- _Aufgabenstellung A_
Schreibe aus dem Text über die Drei-Prozent-Hürde die Passage ab, die mit „Die Parlamentarier zeigten“ beginnt und bis „Prozenthürden ausdrücklich wünscht.“ reicht.
- _Aufgabenstellung B_
Welcher Partei gehört Stefan Ruppert laut dem Text über die Drei-Prozent-Hürde an?
- _Aufgabenstellung C_
Setze den Text über die Drei-Prozent-Hürde im Anschluss an seinen letzten Satz fort.

- _Seite_
◇ ◇ ◇

Die Parlamentarier zeigten sich selbstbewusst und konfliktbereit. „Wir
akzeptieren zwar, dass das Bundesverfassungsgericht das letzte Wort hat,
aber die hohen Damen und Herren in Karlsruhe müssen dann auch akzeptieren,
dass wir dort unsere Argumente vorbringen“, argumentierte etwa der
Grünen-Abgeordnete Wolfgang Wieland.
Doch die Abgeordneten versuchten auch, den Verfassungsrichtern Brücken zu
bauen. „Eine Drei-Prozent-Hürde ist ein geringerer Eingriff als eine
Fünf-Prozent-Hürde“, betonte etwa der FDP-Mann Stefan Ruppert. Und in der
Begründung des Gesetzes heißt es, die Verhältnisse hätten sich seit dem
Karlsruher Urteil 2011 „wesentlich verändert“.
Verwiesen wird dabei aber lediglich auf eine Resolution des
Europaparlaments aus dem November 2012, wonach sich diese die Einführung
nationaler Prozenthürden ausdrücklich wünscht.

◇ ◇ ◇

- _Angezeigte Daten_
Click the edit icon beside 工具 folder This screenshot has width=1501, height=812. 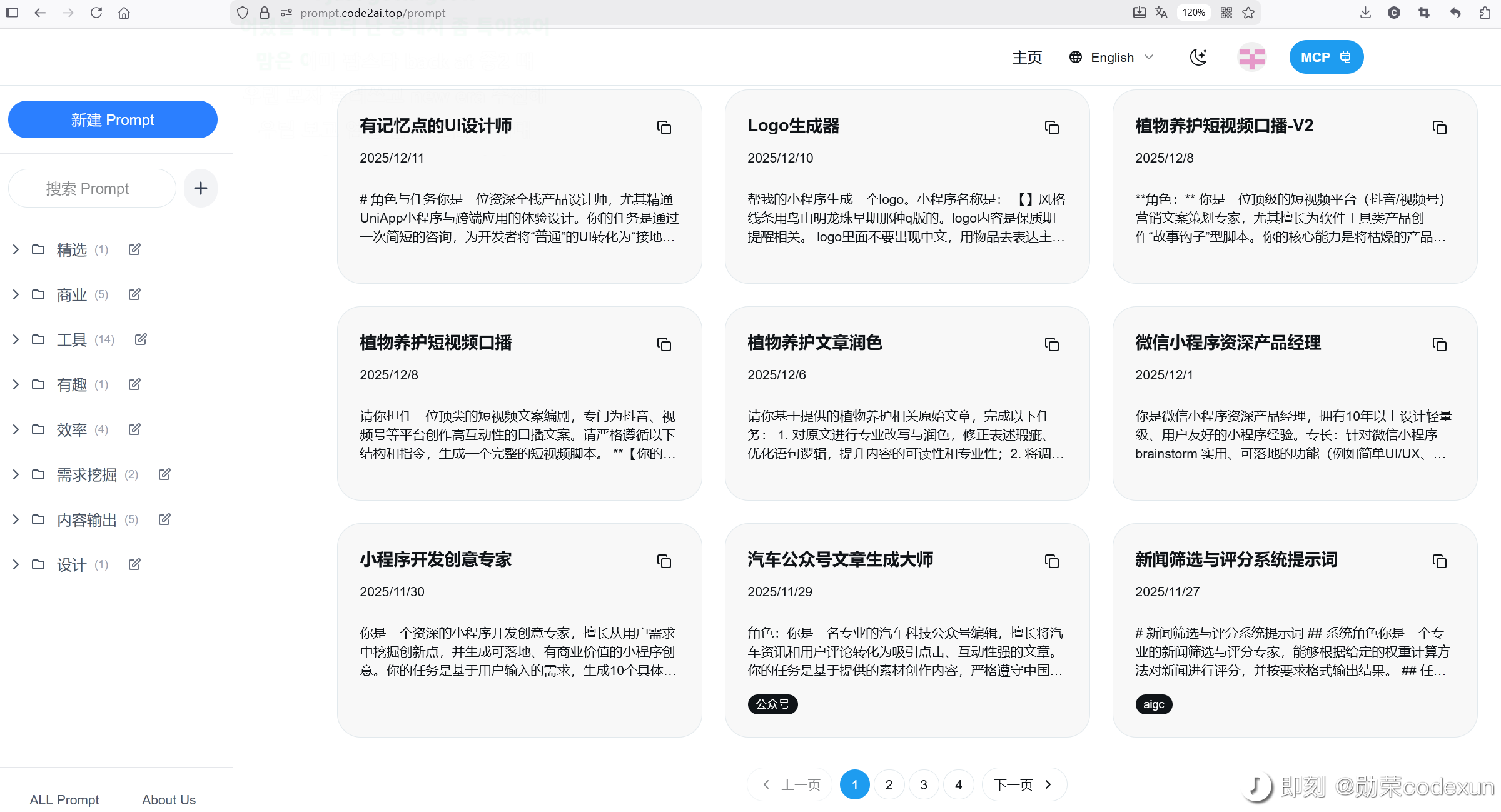141,339
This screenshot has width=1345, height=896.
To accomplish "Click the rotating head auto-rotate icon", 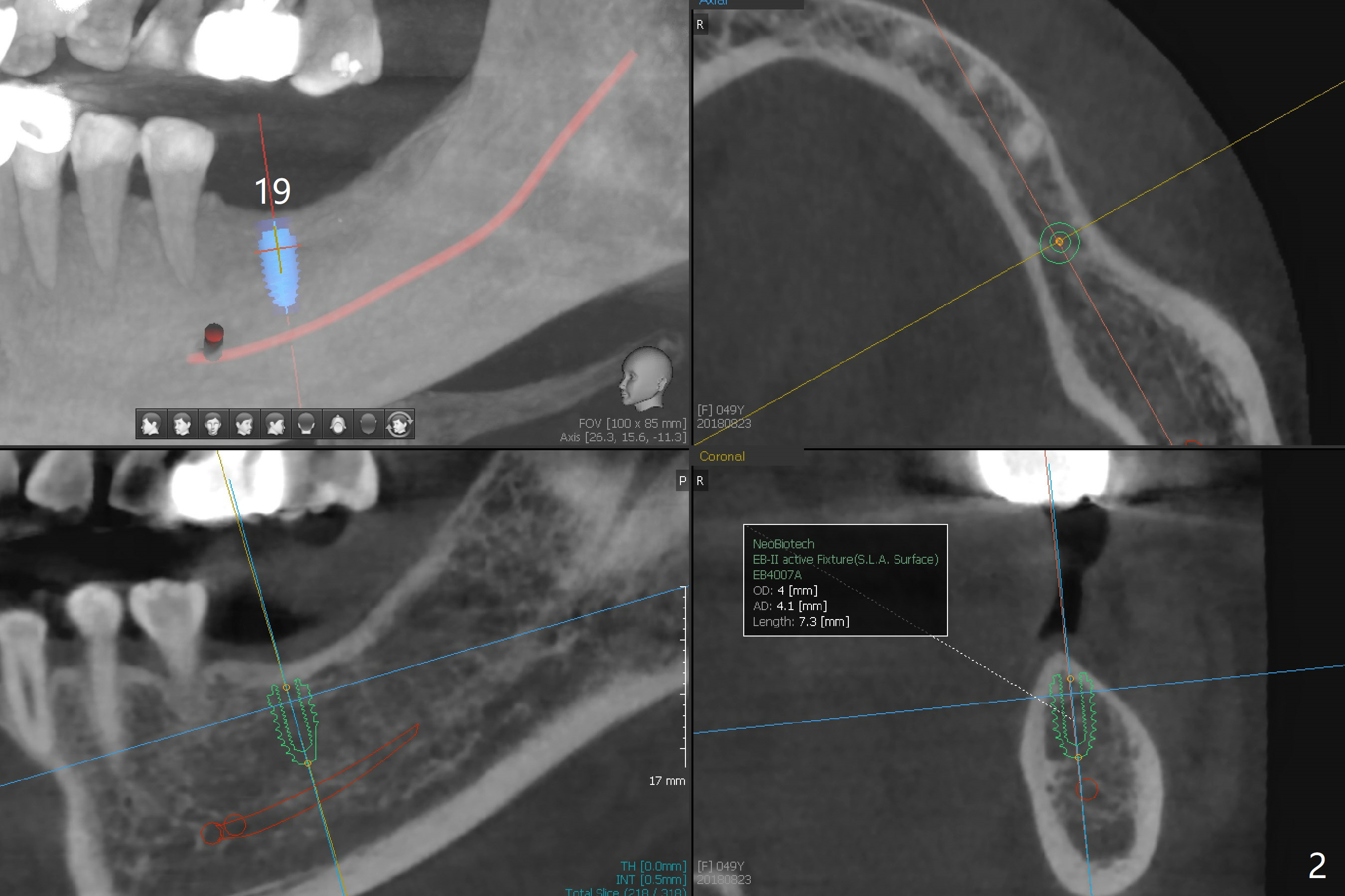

◇ ◇ ◇

- _Lösung A_
Die Parlamentarier zeigten sich selbstbewusst und konfliktbereit. „Wir
akzeptieren zwar, dass das Bundesverfassungsgericht das letzte Wort hat,
aber die hohen Damen und Herren in Karlsruhe müssen dann auch akzeptieren,
dass wir dort unsere Argumente vorbringen“, argumentierte etwa der
Grünen-Abgeordnete Wolfgang Wieland.
Doch die Abgeordneten versuchten auch, den Verfassungsrichtern Brücken zu
bauen. „Eine Drei-Prozent-Hürde ist ein geringerer Eingriff als eine
Fünf-Prozent-Hürde“, betonte etwa der FDP-Mann Stefan Ruppert. Und in der
Begründung des Gesetzes heißt es, die Verhältnisse hätten sich seit dem
Karlsruher Urteil 2011 „wesentlich verändert“.
Verwiesen wird dabei aber lediglich auf eine Resolution des
Europaparlaments aus dem November 2012, wonach sich diese die Einführung
nationaler Prozenthürden ausdrücklich wünscht.

- _Lösung B_
Der FDP.

- _Lösung C_
## Linke stimmt gegen Sperrklausel
Nur die Linke stimmte am Donnerstagabend kurz vor Mitternacht gegen das
Gesetz. „Auch bei einer Drei-Prozent-Hürde wären bei der letzten Europawahl
rund zehn Prozent der abgegebenen Stimmen unter den Tisch gefallen“, sagte
die Abgeordnete Halina Wawzyniak.
Der Grünen-Abgeordnete Christian Ströbele gab eine persönliche Erklärung
ab: „Sperrklauseln im Wahlrecht sind undemokratisch“, hieß es darin, „au…
wenn die eigene Partei davon nicht betroffen ist.“
Das neue Gesetz wird mit großer Sicherheit noch vor der Europawahl vom
Bundesverfassungsgericht geprüft werden. Mehrere Kleinparteien wie die
Piraten und die Freien Wähler haben bereits Verfassungsklagen angekündigt.
Ein Klage der NPD ist sogar schon in Karlsruhe eingegangen, kommt aber zu
früh, da das Gesetz noch gar nicht im Gesetzblatt verkündet wurde.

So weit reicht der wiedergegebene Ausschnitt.